(Saved entries)
--------------------------------------------------

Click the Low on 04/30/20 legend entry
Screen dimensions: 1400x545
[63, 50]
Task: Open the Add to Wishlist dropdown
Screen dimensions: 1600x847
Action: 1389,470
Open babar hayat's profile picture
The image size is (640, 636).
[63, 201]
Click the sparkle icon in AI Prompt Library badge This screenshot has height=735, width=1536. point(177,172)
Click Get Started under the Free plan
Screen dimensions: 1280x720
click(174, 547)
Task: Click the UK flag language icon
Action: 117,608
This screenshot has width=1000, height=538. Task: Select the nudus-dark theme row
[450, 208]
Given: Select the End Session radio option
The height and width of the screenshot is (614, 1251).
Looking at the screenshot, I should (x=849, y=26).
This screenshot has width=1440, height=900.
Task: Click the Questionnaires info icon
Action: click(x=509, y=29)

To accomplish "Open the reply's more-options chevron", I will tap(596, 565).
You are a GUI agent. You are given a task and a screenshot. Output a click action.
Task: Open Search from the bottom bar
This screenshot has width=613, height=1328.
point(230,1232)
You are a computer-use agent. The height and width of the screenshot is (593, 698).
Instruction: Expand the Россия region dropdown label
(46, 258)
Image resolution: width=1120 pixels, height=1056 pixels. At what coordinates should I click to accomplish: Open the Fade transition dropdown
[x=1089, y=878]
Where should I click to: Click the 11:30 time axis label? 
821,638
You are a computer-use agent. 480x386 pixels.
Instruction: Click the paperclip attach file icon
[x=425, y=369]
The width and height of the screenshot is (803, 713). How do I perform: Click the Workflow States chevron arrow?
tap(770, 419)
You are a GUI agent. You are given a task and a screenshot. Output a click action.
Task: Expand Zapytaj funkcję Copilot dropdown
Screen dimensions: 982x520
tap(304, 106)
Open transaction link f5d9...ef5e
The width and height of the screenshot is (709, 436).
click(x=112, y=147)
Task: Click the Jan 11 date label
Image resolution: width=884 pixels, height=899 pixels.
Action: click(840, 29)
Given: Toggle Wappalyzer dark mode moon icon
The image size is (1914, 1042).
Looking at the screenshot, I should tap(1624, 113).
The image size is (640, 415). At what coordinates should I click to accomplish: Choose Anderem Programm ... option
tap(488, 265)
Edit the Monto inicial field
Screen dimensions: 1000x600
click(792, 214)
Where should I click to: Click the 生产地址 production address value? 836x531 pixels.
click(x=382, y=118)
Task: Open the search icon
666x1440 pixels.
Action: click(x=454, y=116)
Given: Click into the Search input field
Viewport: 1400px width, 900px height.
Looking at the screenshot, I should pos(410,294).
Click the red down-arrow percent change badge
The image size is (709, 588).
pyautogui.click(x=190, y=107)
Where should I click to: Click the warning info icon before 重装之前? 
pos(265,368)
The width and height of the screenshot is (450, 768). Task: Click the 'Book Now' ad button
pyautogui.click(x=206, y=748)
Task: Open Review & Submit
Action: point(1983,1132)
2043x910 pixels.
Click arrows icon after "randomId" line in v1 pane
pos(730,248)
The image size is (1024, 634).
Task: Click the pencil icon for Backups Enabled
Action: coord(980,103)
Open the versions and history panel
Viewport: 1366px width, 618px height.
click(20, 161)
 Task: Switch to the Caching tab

--------------------------------------------------

-- Exercise goal --
An exact reproduction of all the records is required.

-- Result of the exercise --
Click the Low on 04/30/20 legend entry
Screen dimensions: 1400x545
[63, 50]
Task: Open the Add to Wishlist dropdown
Screen dimensions: 1600x847
Action: 1389,470
Open babar hayat's profile picture
The image size is (640, 636).
[63, 201]
Click the sparkle icon in AI Prompt Library badge This screenshot has height=735, width=1536. point(177,172)
Click Get Started under the Free plan
Screen dimensions: 1280x720
click(174, 547)
Task: Click the UK flag language icon
Action: 117,608
This screenshot has width=1000, height=538. Task: Select the nudus-dark theme row
[450, 208]
Given: Select the End Session radio option
The height and width of the screenshot is (614, 1251).
Looking at the screenshot, I should (x=849, y=26).
This screenshot has width=1440, height=900.
Task: Click the Questionnaires info icon
Action: click(x=509, y=29)

To accomplish "Open the reply's more-options chevron", I will tap(596, 565).
You are a GUI agent. You are given a task and a screenshot. Output a click action.
Task: Open Search from the bottom bar
This screenshot has width=613, height=1328.
point(230,1232)
You are a computer-use agent. The height and width of the screenshot is (593, 698).
Instruction: Expand the Россия region dropdown label
(46, 258)
Image resolution: width=1120 pixels, height=1056 pixels. At what coordinates should I click to accomplish: Open the Fade transition dropdown
[x=1089, y=878]
Where should I click to: Click the 11:30 time axis label? 
821,638
You are a computer-use agent. 480x386 pixels.
Instruction: Click the paperclip attach file icon
[x=425, y=369]
The width and height of the screenshot is (803, 713). How do I perform: Click the Workflow States chevron arrow?
tap(770, 419)
You are a GUI agent. You are given a task and a screenshot. Output a click action.
Task: Expand Zapytaj funkcję Copilot dropdown
Screen dimensions: 982x520
tap(304, 106)
Open transaction link f5d9...ef5e
The width and height of the screenshot is (709, 436).
click(x=112, y=147)
Task: Click the Jan 11 date label
Image resolution: width=884 pixels, height=899 pixels.
Action: click(840, 29)
Given: Toggle Wappalyzer dark mode moon icon
The image size is (1914, 1042).
Looking at the screenshot, I should tap(1624, 113).
The image size is (640, 415). At what coordinates should I click to accomplish: Choose Anderem Programm ... option
tap(488, 265)
Edit the Monto inicial field
Screen dimensions: 1000x600
click(792, 214)
Where should I click to: Click the 生产地址 production address value? 836x531 pixels.
click(x=382, y=118)
Task: Open the search icon
666x1440 pixels.
Action: click(x=454, y=116)
Given: Click into the Search input field
Viewport: 1400px width, 900px height.
Looking at the screenshot, I should pos(410,294).
Click the red down-arrow percent change badge
The image size is (709, 588).
pyautogui.click(x=190, y=107)
Where should I click to: Click the warning info icon before 重装之前? 
pos(265,368)
The width and height of the screenshot is (450, 768). Task: Click the 'Book Now' ad button
pyautogui.click(x=206, y=748)
Task: Open Review & Submit
Action: point(1983,1132)
2043x910 pixels.
Click arrows icon after "randomId" line in v1 pane
pos(730,248)
The image size is (1024, 634).
Task: Click the pencil icon for Backups Enabled
Action: coord(980,103)
Open the versions and history panel
Viewport: 1366px width, 618px height.
click(20, 161)
 Task: Switch to the Caching tab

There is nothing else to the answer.